The impetus could include anything from desire to add a new grandchild or charity to the list, to the intention to remove an heir who is now deceased or who is no longer an appropriate choice; update bequests due to changed circumstance (health, job, financial, etc.); or bring balance to a now-lopsided legacy.

Advisors receiving such requests may encounter no problems at all, says Steven Bosteder, an Addison, Texas-based tax attorney who is corporate vice president at Nautilus Group, an agency membership support group of New York Life Insurance Company.

On the other hand, he says, the process can result in catastrophe.

Much depends on the situation. If there are no significant assets and if the beneficiary is not a minor, beneficiary changes are fairly easy for advisors to handle, says Joshua Meltzer, president of Sentinel Securities, Inc., Reading, Mass.

Also, if the agent has been used primarily for product sales (not advice, etc.), the agent can implement as requested, without much discussion, says Bosteder.

But if assets are significant, the personal situation is complex and/or the advisor/client relationship is of fiduciary nature, beneficiary changes can entail complexities far beyond the routine. In such cases, advisors should ask for more information before proceeding.

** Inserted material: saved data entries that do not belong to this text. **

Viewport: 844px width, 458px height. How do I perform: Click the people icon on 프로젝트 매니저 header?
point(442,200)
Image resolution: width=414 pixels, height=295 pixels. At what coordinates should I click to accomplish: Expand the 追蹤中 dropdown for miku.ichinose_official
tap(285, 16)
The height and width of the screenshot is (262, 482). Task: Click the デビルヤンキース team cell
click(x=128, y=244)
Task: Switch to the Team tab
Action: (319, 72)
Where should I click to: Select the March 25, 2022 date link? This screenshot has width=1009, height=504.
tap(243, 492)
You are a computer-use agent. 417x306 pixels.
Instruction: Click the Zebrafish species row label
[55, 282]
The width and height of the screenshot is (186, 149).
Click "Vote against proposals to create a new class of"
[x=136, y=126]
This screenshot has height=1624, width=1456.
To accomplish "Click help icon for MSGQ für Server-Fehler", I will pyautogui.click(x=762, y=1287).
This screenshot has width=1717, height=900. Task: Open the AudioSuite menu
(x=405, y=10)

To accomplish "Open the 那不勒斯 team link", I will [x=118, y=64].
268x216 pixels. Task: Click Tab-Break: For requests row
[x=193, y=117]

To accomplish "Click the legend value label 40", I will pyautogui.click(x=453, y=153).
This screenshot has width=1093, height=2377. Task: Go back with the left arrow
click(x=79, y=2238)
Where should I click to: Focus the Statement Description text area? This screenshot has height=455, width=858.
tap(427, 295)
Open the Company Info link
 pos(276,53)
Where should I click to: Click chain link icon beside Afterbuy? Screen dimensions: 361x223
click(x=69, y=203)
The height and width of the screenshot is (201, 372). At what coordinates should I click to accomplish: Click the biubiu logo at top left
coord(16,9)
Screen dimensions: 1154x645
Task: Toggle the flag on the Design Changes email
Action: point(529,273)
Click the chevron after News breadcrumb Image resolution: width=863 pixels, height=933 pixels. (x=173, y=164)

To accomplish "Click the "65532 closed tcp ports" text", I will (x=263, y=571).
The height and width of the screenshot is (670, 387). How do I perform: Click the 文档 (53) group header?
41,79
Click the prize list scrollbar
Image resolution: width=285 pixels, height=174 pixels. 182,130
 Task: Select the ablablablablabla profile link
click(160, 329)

Boomers, especially older boomers, may own multiple products with existing named beneficiaries, notes Gerry Goldsholle, a partner in Advocate Law Group, PC, Sausalito, Calif., and a former chief brokerage executive at an insurance carrier. These may include individual life and annuity policies, group life, IRAs, 401(k)s, bank and securities accounts, trusts, etc.

A change of even one of those beneficiaries, if not done carefully, may harm the estate plan, cause problems for heirs and generally not help achieve the person’s goals, he says.

People often don’t factor in all their financial products when making beneficiary decisions, Goldsholle points out. “They forget, overlook or don’t think about some of them. This can cause unintended consequences,” if not addressed.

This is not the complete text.